What is needed: Report the number of lines in the data where the word "computer" appears, and add no other text.

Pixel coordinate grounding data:
⟨

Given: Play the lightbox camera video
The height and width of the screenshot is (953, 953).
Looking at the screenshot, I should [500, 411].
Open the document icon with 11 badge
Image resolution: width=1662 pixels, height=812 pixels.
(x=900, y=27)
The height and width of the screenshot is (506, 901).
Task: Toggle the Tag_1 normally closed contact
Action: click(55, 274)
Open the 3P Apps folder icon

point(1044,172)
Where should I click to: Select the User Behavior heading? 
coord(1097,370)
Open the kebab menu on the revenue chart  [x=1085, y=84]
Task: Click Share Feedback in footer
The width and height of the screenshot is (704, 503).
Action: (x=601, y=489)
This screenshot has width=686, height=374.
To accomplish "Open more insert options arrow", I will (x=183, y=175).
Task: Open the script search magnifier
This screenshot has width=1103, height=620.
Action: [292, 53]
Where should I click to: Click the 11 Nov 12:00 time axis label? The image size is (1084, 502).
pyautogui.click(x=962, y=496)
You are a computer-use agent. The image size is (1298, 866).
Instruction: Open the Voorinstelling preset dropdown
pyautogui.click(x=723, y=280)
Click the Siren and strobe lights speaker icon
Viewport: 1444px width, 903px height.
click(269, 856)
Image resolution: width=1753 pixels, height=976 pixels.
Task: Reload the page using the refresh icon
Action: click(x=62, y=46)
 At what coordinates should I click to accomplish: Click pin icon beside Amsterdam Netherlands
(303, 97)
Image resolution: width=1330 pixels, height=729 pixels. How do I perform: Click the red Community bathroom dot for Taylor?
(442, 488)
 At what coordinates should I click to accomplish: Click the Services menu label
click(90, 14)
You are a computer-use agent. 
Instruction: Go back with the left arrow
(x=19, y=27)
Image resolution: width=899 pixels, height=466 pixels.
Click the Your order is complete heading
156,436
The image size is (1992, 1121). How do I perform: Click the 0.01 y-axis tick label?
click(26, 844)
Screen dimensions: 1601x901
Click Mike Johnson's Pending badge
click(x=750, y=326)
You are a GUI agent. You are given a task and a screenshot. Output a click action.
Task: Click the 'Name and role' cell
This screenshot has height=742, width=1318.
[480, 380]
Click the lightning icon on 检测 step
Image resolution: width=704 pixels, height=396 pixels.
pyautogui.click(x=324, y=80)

⟩

Reply to the task: 2